**Objective**
Format every line of the records below as a numbered list, omitting the blank lines.

[Word and element location records]

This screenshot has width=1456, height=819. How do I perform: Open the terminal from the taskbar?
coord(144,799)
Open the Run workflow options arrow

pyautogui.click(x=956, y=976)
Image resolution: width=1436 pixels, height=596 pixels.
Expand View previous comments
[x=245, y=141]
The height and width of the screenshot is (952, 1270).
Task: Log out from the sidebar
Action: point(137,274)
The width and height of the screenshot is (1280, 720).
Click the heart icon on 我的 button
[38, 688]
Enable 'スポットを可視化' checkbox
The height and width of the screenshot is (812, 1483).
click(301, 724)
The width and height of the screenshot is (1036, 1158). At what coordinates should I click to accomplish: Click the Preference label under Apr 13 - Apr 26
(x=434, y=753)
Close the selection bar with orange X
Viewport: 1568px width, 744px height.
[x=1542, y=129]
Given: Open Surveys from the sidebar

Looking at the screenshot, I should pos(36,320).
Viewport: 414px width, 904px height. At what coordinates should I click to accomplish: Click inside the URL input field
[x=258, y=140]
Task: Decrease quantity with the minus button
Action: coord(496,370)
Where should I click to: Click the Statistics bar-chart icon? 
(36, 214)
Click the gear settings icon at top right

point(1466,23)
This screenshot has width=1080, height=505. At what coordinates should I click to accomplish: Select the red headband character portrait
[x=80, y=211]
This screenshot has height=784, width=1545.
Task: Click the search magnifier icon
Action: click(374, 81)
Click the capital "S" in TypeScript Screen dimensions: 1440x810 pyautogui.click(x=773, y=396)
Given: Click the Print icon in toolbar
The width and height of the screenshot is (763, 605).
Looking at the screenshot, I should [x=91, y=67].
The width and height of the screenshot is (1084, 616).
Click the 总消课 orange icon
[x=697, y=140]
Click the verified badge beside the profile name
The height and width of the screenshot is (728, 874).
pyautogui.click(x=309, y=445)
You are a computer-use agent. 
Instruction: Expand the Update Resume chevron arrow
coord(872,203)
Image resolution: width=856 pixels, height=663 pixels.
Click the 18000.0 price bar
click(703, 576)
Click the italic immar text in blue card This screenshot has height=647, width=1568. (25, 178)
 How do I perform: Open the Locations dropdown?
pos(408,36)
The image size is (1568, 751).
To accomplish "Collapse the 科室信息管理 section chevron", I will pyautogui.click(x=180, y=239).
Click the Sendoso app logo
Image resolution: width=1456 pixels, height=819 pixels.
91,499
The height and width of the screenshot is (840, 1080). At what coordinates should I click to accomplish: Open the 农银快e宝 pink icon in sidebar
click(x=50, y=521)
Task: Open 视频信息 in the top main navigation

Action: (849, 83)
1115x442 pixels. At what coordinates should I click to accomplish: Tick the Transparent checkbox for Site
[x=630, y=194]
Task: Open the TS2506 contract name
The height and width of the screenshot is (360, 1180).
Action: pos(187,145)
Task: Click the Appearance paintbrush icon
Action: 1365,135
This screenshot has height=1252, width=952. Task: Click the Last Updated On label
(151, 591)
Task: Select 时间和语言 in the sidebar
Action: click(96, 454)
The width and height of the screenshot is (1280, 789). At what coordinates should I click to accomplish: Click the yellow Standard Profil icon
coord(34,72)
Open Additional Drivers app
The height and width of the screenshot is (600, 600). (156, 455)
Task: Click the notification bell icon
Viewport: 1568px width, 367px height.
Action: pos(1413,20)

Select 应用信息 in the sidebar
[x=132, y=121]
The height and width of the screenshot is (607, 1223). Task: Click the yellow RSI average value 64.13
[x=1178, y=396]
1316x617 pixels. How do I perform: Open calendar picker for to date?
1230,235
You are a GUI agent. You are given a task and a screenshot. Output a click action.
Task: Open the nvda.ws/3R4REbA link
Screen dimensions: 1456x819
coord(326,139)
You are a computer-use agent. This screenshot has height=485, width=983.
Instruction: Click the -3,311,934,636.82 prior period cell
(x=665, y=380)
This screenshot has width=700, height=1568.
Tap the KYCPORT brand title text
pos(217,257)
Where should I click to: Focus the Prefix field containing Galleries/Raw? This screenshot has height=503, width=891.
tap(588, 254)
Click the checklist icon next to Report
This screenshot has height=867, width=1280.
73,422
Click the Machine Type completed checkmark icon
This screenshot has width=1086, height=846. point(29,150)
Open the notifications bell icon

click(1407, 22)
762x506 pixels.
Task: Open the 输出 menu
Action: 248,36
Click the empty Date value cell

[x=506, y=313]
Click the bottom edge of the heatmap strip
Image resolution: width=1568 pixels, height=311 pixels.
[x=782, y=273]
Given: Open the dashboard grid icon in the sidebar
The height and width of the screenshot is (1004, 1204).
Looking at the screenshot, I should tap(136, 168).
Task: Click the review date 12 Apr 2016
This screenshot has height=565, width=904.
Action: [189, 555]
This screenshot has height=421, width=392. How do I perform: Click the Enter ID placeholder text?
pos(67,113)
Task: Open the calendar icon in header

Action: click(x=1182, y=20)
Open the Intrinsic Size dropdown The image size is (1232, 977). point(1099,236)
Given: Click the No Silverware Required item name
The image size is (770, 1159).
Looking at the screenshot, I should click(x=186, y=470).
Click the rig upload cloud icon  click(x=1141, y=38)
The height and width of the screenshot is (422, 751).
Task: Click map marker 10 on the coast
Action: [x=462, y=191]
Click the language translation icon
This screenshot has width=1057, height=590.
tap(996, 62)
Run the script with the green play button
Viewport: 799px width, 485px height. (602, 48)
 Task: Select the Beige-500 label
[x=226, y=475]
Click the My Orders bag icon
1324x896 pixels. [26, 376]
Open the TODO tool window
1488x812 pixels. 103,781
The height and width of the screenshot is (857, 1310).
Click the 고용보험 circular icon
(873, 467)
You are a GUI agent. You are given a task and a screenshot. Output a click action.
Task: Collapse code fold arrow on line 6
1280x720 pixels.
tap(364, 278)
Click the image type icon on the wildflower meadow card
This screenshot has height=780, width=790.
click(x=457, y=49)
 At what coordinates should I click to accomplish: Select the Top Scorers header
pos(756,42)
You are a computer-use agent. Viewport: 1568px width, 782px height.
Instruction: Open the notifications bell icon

**Reply to the task**
1. This screenshot has width=1456, height=819. How do I perform: Open the terminal from the taskbar?
2. coord(144,799)
3. Open the Run workflow options arrow
4. pyautogui.click(x=956, y=976)
5. Image resolution: width=1436 pixels, height=596 pixels.
6. Expand View previous comments
7. [x=245, y=141]
8. The height and width of the screenshot is (952, 1270).
9. Task: Log out from the sidebar
10. Action: point(137,274)
11. The width and height of the screenshot is (1280, 720).
12. Click the heart icon on 我的 button
13. [38, 688]
14. Enable 'スポットを可視化' checkbox
15. The height and width of the screenshot is (812, 1483).
16. click(301, 724)
17. The width and height of the screenshot is (1036, 1158). At what coordinates should I click to accomplish: Click the Preference label under Apr 13 - Apr 26
18. (x=434, y=753)
19. Close the selection bar with orange X
20. Viewport: 1568px width, 744px height.
21. [x=1542, y=129]
22. Given: Open Surveys from the sidebar
23. Looking at the screenshot, I should pos(36,320).
24. Viewport: 414px width, 904px height. At what coordinates should I click to accomplish: Click inside the URL input field
25. [x=258, y=140]
26. Task: Decrease quantity with the minus button
27. Action: coord(496,370)
28. Where should I click to: Click the Statistics bar-chart icon? 
29. (36, 214)
30. Click the gear settings icon at top right
31. point(1466,23)
32. This screenshot has width=1080, height=505. At what coordinates should I click to accomplish: Select the red headband character portrait
33. [x=80, y=211]
34. This screenshot has height=784, width=1545.
35. Task: Click the search magnifier icon
36. Action: click(374, 81)
37. Click the capital "S" in TypeScript Screen dimensions: 1440x810 pyautogui.click(x=773, y=396)
38. Given: Click the Print icon in toolbar
39. The width and height of the screenshot is (763, 605).
40. Looking at the screenshot, I should [x=91, y=67].
41. The width and height of the screenshot is (1084, 616).
42. Click the 总消课 orange icon
43. [x=697, y=140]
44. Click the verified badge beside the profile name
45. The height and width of the screenshot is (728, 874).
46. pyautogui.click(x=309, y=445)
47. You are a computer-use agent. 
48. Instruction: Expand the Update Resume chevron arrow
49. coord(872,203)
50. Image resolution: width=856 pixels, height=663 pixels.
51. Click the 18000.0 price bar
52. click(703, 576)
53. Click the italic immar text in blue card This screenshot has height=647, width=1568. (25, 178)
54.  How do I perform: Open the Locations dropdown?
55. pos(408,36)
56. The image size is (1568, 751).
57. To accomplish "Collapse the 科室信息管理 section chevron", I will pyautogui.click(x=180, y=239).
58. Click the Sendoso app logo
59. Image resolution: width=1456 pixels, height=819 pixels.
60. 91,499
61. The height and width of the screenshot is (840, 1080). At what coordinates should I click to accomplish: Open the 农银快e宝 pink icon in sidebar
62. click(x=50, y=521)
63. Task: Open 视频信息 in the top main navigation
64. Action: (849, 83)
65. 1115x442 pixels. At what coordinates should I click to accomplish: Tick the Transparent checkbox for Site
66. [x=630, y=194]
67. Task: Open the TS2506 contract name
68. The height and width of the screenshot is (360, 1180).
69. Action: pos(187,145)
70. Task: Click the Appearance paintbrush icon
71. Action: 1365,135
72. This screenshot has height=1252, width=952. Task: Click the Last Updated On label
73. (151, 591)
74. Task: Select 时间和语言 in the sidebar
75. Action: click(96, 454)
76. The width and height of the screenshot is (1280, 789). At what coordinates should I click to accomplish: Click the yellow Standard Profil icon
77. coord(34,72)
78. Open Additional Drivers app
79. The height and width of the screenshot is (600, 600). (156, 455)
80. Task: Click the notification bell icon
81. Viewport: 1568px width, 367px height.
82. Action: pos(1413,20)
83. Select 应用信息 in the sidebar
84. [x=132, y=121]
85. The height and width of the screenshot is (607, 1223). Task: Click the yellow RSI average value 64.13
86. [x=1178, y=396]
87. 1316x617 pixels. How do I perform: Open calendar picker for to date?
88. 1230,235
89. You are a GUI agent. You are given a task and a screenshot. Output a click action.
90. Task: Open the nvda.ws/3R4REbA link
91. Screen dimensions: 1456x819
92. coord(326,139)
93. You are a computer-use agent. This screenshot has height=485, width=983.
94. Instruction: Click the -3,311,934,636.82 prior period cell
95. (x=665, y=380)
96. This screenshot has width=700, height=1568.
97. Tap the KYCPORT brand title text
98. pos(217,257)
99. Where should I click to: Focus the Prefix field containing Galleries/Raw? This screenshot has height=503, width=891.
100. tap(588, 254)
101. Click the checklist icon next to Report
102. This screenshot has height=867, width=1280.
103. 73,422
104. Click the Machine Type completed checkmark icon
105. This screenshot has width=1086, height=846. point(29,150)
106. Open the notifications bell icon
107. click(1407, 22)
108. 762x506 pixels.
109. Task: Open the 输出 menu
110. Action: 248,36
111. Click the empty Date value cell
112. [x=506, y=313]
113. Click the bottom edge of the heatmap strip
114. Image resolution: width=1568 pixels, height=311 pixels.
115. [x=782, y=273]
116. Given: Open the dashboard grid icon in the sidebar
117. The height and width of the screenshot is (1004, 1204).
118. Looking at the screenshot, I should tap(136, 168).
119. Task: Click the review date 12 Apr 2016
120. This screenshot has height=565, width=904.
121. Action: [189, 555]
122. This screenshot has height=421, width=392. How do I perform: Click the Enter ID placeholder text?
123. pos(67,113)
124. Task: Open the calendar icon in header
125. Action: click(x=1182, y=20)
126. Open the Intrinsic Size dropdown The image size is (1232, 977). point(1099,236)
127. Given: Click the No Silverware Required item name
128. The image size is (770, 1159).
129. Looking at the screenshot, I should click(x=186, y=470).
130. Click the rig upload cloud icon  click(x=1141, y=38)
131. The height and width of the screenshot is (422, 751).
132. Task: Click map marker 10 on the coast
133. Action: [x=462, y=191]
134. Click the language translation icon
135. This screenshot has width=1057, height=590.
136. tap(996, 62)
137. Run the script with the green play button
138. Viewport: 799px width, 485px height. (602, 48)
139.  Task: Select the Beige-500 label
140. [x=226, y=475]
141. Click the My Orders bag icon
142. 1324x896 pixels. [26, 376]
143. Open the TODO tool window
144. 1488x812 pixels. 103,781
145. The height and width of the screenshot is (857, 1310).
146. Click the 고용보험 circular icon
147. (873, 467)
148. You are a GUI agent. You are given a task and a screenshot. Output a click action.
149. Task: Collapse code fold arrow on line 6
150. 1280x720 pixels.
151. tap(364, 278)
152. Click the image type icon on the wildflower meadow card
153. This screenshot has height=780, width=790.
154. click(x=457, y=49)
155.  At what coordinates should I click to accomplish: Select the Top Scorers header
156. pos(756,42)
157. You are a computer-use agent. Viewport: 1568px width, 782px height.
158. Instruction: Open the notifications bell icon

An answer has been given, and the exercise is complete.